Web developers often end up doing only functional testing in order to meet deadlines as other tests (although important) involve more efforts and even functional testing can get monotonous and uninteresting after a while.
For e.g Say you are working in some authentication related code which needs to be tested after every bit of code you change or add. You will need to check if the user can login. Ok, big deal you say, you can do that. You are right. Now, if I tell you need to test it 100 times with say 10 different users ? Or how about testing a form with 20 fields to check functionality 50 times ? Will you quit your job and settle down in the Himalayas ? I don’t think so.
Enter “Selenium IDE”, one of the ways to do “automated” functional testing, which you would agree is exciting, once you read this post.
What is Selenium IDE ?
Selenium IDE is one of the tools of the Selenium Suite which has two more tools which can be also used in isolation. But we focus only on the Selenium IDE for this post. Selenium IDE is implemented as a Firefox extension, and allows you to record, edit, and debug tests. Selenium IDE includes the entire Selenium Core, allowing you to easily and quickly record and play back tests in the actual environment that they will run. Yes, by record I mean you will be able to re-play the values you entered the clicks you made etc exactly as you did when you conducted the test. Its like “Test once, play multiple times”
Lets start off then :
Now, assuming you have Firefox (better settle down in Himalayas if you only use IE 😉 ).
1. Install the Firefox Selenium IDE plug in.
2. Restart Firefox.
3. Check installation by checking if the “Selenium IDE” menu item is available in the browser’s “Tools” menu.
Since this post is intended to just introduce you to Selenium IDE, lets use a simple form to check it out.
We are using PHP scripts here, however you can test this based on any language as long as it works from the browser.
Say you have a form you use for authentication with a user name and password field like this :
The Selenium IDE has already started recording, so in your login form enter the username and password correctly and hit “Login”.
In the case we consider that you get the following page after login, but your page can really be any page.
Now, for example the purpose of this is to test is to check if the user is logged in successfully and is redirected to a page with a “Welcome” text in it. We select the “Welcome” text and right click on it to get the context menu like this :
Here, we are using the “verifyTextPresent” option to verify if the text “Welcome” is present after the user enters the username / password and hits “Login”. Please see the list of other options in the Selenium IDE Documentation.
Ok, now we need to end this test, this can be done by pressing the Red button on the panel
Now you have successfully recorded your first test. Lets now execute it. You can adjust the speed of the execution of the recorded test by using the slider (Fast to Slow) just below the Base URL.
Now lets execute the test using the second button as shown :
And .. Voila! See the magic happen right in front of you .. wasn’t that Kewl !
After the test has ended you can check if it executed properly by checking if “verifyTextPresent” option is green and the log displays no error message in red. The test has indicated our application works as expected.

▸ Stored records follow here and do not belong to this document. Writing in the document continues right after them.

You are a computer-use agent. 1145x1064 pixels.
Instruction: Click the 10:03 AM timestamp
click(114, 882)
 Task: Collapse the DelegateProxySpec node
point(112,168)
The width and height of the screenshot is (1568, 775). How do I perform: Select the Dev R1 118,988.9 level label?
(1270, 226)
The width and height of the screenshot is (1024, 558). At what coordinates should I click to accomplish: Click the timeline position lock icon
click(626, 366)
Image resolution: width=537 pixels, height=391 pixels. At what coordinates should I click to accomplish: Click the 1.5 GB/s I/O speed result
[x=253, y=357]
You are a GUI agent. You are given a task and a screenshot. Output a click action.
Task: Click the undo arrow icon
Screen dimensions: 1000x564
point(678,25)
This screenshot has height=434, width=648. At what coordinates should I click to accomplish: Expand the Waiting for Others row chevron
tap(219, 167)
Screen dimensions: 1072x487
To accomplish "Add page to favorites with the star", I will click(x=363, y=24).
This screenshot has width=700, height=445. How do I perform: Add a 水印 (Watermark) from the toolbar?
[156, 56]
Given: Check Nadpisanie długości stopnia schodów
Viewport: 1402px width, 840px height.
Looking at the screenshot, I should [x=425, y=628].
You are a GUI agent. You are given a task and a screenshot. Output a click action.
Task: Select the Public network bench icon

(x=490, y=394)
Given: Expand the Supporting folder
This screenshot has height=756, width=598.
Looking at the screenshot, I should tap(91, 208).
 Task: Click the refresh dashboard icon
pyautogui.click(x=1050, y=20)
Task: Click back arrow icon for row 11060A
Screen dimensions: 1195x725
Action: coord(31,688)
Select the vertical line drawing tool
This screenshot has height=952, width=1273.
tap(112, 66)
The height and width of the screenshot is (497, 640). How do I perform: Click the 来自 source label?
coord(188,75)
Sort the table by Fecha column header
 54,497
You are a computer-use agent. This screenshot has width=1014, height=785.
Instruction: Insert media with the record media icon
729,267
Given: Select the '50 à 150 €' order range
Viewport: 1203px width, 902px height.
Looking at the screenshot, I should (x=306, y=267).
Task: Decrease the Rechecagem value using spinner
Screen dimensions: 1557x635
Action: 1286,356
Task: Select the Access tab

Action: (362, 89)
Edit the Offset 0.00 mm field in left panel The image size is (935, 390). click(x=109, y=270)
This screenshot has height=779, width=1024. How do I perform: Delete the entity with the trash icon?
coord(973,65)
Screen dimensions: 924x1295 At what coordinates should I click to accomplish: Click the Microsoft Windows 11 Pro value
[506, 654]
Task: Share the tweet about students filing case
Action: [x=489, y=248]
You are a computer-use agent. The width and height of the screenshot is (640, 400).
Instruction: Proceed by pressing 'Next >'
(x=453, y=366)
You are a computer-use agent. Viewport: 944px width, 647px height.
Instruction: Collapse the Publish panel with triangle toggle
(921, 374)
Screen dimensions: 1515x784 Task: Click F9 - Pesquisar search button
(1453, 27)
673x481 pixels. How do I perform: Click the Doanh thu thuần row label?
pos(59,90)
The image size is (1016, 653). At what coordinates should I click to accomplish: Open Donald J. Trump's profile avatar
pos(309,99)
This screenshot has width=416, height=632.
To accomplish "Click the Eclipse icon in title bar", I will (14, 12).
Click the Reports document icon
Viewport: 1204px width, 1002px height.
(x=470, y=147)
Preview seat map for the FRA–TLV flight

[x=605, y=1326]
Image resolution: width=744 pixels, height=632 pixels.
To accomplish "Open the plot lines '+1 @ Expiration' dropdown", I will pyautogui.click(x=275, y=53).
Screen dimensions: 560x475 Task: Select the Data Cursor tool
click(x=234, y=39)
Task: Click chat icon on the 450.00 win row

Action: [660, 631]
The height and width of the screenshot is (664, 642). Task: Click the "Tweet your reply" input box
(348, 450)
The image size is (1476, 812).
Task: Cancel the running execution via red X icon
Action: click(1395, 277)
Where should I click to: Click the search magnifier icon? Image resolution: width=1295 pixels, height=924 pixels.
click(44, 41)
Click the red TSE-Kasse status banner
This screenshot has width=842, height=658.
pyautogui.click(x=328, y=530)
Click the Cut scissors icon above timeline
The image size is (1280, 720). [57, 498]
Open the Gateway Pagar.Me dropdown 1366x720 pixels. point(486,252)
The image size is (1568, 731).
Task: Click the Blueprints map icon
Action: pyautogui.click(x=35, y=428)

You can modify the test by editing the options in the “Table” tab, for example lets change the password in order to make the test fail and see what happens. Say we change the password to something else by clicking on the password item in the table tab, this will load the form below with the values, change the “Value” in it.
Now, execute the test again, now we get something like this, indicating one of the tests has failed.
You can save this test using the “File” -> “Save” and re-open later. By default it saves the test in the HTML format, for more options refer to the documentation. You can also make a test “Suite” and add different tests and execute them at once, to check if your web applications functionality is working as expected and can save a complete suite to be executed as and when you wish.
In this post we have just discussed just the basic usage of Selenium IDE. it offers much more however, you should now have a basic idea of using it, This can be more useful when you use it with the other tools in the Selenium suite. But thats all for now.